The Prognosis Assessment Value of Interim 18F-FDG PET/CT Imaging in the Chemotherapy of Diffuse Large B-cell Lymphoma.
- Author:
Xiao-Juan PENG
1
,
2
;
Ying KOU
3
;
Si-Si YU
4
;
Yu-Tang YAO
3
;
Xue-Mei JIANG
1
,
2
;
Jin-Hui YOU
5
;
Zhi-Hui ZHANG
6
;
Shi-Rong CHEN
3
;
Xiao JIANG
7
,
8
;
Zhu-Zhong CHENG
1
,
9
Author Information
- Publication Type:Journal Article
- Keywords: Deauville five-point scale; diffuse large B-cell lymphoma; maximum standardized uptake value reduction ratio; positron emission tomography/computed tomography
- MeSH: Fluorodeoxyglucose F18/therapeutic use*; Humans; Lymphoma, Large B-Cell, Diffuse/drug therapy*; Positron Emission Tomography Computed Tomography; Positron-Emission Tomography; Prognosis; Retrospective Studies; Thiamine
- From: Journal of Experimental Hematology 2022;30(5):1440-1445
- CountryChina
- Language:Chinese
-
Abstract:
OBJECTIVE:To investigate the prognostic value of interim 18F-FDG PET/CT in patients with diffuse large B-cell lymphoma (DLBCL).
METHODS:A total of 97 patients with pathologically diagnosed DLBCL at Sichuan Cancer Hospital and Institute from March 2015 to June 2020 were enrolled in this retrospective study. Receiver operating characteristic analysis (ROC) was used to calculate the optimum maximum standard uptake value reduction ratio (△SUVmax%) cut-off value. The prognostic value of △SUVmax% and Deauville five-point scale (5-PS) in patients with DLBCL was compared, and the determined prognostic factors were analyzed.

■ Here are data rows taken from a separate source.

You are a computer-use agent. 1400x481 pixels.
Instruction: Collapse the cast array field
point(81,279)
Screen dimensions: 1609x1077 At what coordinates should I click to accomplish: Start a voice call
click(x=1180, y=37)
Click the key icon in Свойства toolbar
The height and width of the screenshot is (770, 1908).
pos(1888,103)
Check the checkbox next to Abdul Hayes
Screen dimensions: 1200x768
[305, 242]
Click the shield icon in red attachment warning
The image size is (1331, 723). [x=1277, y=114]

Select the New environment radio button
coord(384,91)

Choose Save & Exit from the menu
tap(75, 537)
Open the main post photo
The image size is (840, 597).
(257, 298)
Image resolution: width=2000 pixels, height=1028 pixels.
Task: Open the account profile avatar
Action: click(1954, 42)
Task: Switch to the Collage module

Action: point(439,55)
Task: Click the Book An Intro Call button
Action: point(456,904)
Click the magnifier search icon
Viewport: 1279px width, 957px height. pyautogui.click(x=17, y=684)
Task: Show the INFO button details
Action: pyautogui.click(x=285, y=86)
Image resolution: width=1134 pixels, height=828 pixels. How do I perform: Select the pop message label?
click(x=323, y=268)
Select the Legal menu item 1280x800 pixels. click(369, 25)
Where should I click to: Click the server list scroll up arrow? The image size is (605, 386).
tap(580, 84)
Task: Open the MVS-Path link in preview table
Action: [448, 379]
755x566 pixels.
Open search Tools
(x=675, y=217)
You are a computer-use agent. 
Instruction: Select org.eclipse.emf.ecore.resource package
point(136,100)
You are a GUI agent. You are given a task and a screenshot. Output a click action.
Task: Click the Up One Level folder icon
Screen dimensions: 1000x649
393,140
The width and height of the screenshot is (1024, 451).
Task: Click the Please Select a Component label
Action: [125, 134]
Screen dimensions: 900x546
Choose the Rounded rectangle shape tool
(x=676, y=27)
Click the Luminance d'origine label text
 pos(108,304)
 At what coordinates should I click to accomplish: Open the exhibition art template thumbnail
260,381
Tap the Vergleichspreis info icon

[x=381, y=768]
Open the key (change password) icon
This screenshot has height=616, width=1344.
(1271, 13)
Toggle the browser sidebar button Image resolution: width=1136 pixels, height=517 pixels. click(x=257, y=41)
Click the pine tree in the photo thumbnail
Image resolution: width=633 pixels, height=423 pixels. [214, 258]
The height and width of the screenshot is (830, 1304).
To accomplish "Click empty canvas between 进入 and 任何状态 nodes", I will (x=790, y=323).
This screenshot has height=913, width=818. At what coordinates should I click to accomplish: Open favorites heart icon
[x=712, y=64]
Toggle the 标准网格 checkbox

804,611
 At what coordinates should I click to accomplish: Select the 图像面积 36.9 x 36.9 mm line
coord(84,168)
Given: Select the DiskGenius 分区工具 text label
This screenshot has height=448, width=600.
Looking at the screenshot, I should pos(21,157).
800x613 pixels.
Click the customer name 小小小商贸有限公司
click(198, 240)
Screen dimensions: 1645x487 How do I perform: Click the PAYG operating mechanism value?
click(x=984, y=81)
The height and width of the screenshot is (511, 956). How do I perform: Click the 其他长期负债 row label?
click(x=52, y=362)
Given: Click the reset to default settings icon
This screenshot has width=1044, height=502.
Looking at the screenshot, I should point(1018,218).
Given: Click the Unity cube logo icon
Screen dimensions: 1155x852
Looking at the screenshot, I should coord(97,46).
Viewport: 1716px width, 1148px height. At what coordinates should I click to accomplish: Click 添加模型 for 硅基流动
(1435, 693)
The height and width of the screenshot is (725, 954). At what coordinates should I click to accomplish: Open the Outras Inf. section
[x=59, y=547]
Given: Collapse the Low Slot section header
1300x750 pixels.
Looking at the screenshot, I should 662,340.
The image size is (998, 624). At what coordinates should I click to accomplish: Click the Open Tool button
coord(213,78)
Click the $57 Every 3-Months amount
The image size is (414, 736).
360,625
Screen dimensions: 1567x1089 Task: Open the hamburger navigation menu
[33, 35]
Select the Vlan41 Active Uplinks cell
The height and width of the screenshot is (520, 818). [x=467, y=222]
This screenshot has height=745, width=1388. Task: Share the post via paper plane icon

RESULTS:ROC curve indicated that the optimum △SUV max% cut-off value was 74.9%. Patients with △SUVmax%≥74.9% had a lower rate of progression or recurrence than those with △SUVmax% < 74.9% (both P<0.001). Meanwhile, patients with 5-PS score < 4 also had a lower rate of progression or recurrence than those with 5-PS score≥4 (both P<0.001). △SUVmax% and 5-PS had high specificity (83.7% vs 83.7%) and negative predictive value (87.3% vs 84.9%), while low sensitivity (56.0% vs 52.2%) and positive predictive value (53.8% vs 50.0%). △SUVmax% was more sensitive than 5-PS for the corresponding parameters (78.3% vs 76.2%). Univariate analysis showed that Ann Arbor stage, international prognostic index of National Comprehensive Cancer Network (NCCN-IPI), △SUVmax% and 5-PS were associated with TTP and PFS (all P<0.001). Multivariate analysis showed that △SUVmax% was an independent predictor of TTP and PFS (P=0.031, P=0.023).
CONCLUSION:Both 5-PS and △SUVmax% can be used to evaluate the prognosis of DLBCL patients, but the predictive value of △SUVmax% is superior to that of 5-PS.